In Hernandez v. Premium Merchant Funding One, LLC et al, 2020 WL 3962108 (S.D.N.Y. July 13, 2020), the court, inter alia, denied defendant’s motion to dismiss plaintiff’s hostile work environment sexual harassment claim asserted under Title VII of the Civil Rights Act of 1964.
While the court found that certain “despicable if true” actions were “isolated” and “too infrequent to be considered pervasive” (as well as allegations of a generally “toxic environment”) were insufficient to make out an actionable hostile work environment claim, it reached the opposite conclusion with respect to other conduct – namely, physical touching coupled with sexual remarks.
From the decision:
[T]he Second Circuit has also noted that even a single episode of harassment can establish a hostile work environment if the incident is sufficiently ‘severe.’ Hernandez alleges that throughout her employment at PMF, Moore reduced her commissions, took business leads away from her, bullied her, and disparaged her.

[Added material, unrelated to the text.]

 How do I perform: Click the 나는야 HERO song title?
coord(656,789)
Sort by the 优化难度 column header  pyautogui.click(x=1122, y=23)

Standing alone, these allegations do not raise a reasonable inference that this conduct was taken on account of Hernandez’s gender. … But the October 2018 incident when Moore approached Hernandez from behind and grabbed her breast while making a sexual comment is reprehensible. This Court finds that, when viewed in combination with Moore’s other conduct, Hernandez has plausibly alleged a sufficiently severe incident. … Moreover, the Second Circuit has repeatedly cautioned against setting the bar too high for hostile work environment claims. [Emphasis added; citations and internal quotations marks omitted.]
The court also had “little trouble finding that this conduct occurred because of Hernandez’s sex,” citing Second Circuit case law for the proposition that “discrimination because of sex may be demonstrated by harass[ment] in such sex-specific and derogatory terms … [as] to make it clear that the harasser is motivated by general hostility to the presence of women in the workplace.”